Yes, it's the most space-efficient for sure, and yes, it would require reparsing for every comparison. The thing is, I don't know if that's actually very high of a cost, because the parsing is pretty efficient (O(n) or close to it), semvers are nearly always quite short, and I don't know how it compares to the overhead for comparing each part.

Hence my suggestion to store a string for every dotted field. Databases compare and sort records of strings very efficiently and a fully normalized relational database can also be extremely storage efficient as well.

Here's where things get a little confusing, because when one talks about database normalization, one normally means representing values in tables. But data types are just blobs of memory to the database, with no knowledge of what's in them aside from the functions to call for particular behaviors. It certainly doesn't know if a blob of bytes can be represented by a string, a struct, or anything else. I do know that it can compress values over a certain size via TOAST. I suspect it would rarely compress semantic versions. Hence the current semver type doesn't bother with TOAST.

The current pg-semver implementation does not store a scalar, it's a composite record.

I think we're getting into semantics here, since to Postgres it's just a blog of bytes. It only has meaning within the context of the functions for the type. It's also not represented as a database record, hence my confusing when you refer to the struct as a "composite record."

From the data I've collected so far, it would make more sense to use a single uint64_t for the entire version triple, with the 2 msB's allocated for major, the next three bytes for minor and the remaining lsB's for patch, at least from a storage/compression and compare perspective.

Sure but what about when the sizes add up to more than 64 bits?

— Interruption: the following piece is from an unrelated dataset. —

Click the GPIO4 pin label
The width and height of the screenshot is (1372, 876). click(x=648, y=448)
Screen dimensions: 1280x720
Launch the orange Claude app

But you have data in that format and a migration problem, so by all means, change a few datatypes to allow larger triple fields, and continue as you are currently doing. I've already suggested one way you can maintain back-compat with the existing data. I wouldn't change anything else, until I had good performance data to evaluate.

Okay. In that case I'm inclined to leave things as they are until such data has been generated. Less work, works for nearly all cases (aside from #47), and we can come up with a longer-term plan with the data in hand.

Thoughts?

theory commented 4 years ago

I think 1.0.0-beta1 is gone now. I expect to come back to this issue often for the discussion, though, it has been super helpful.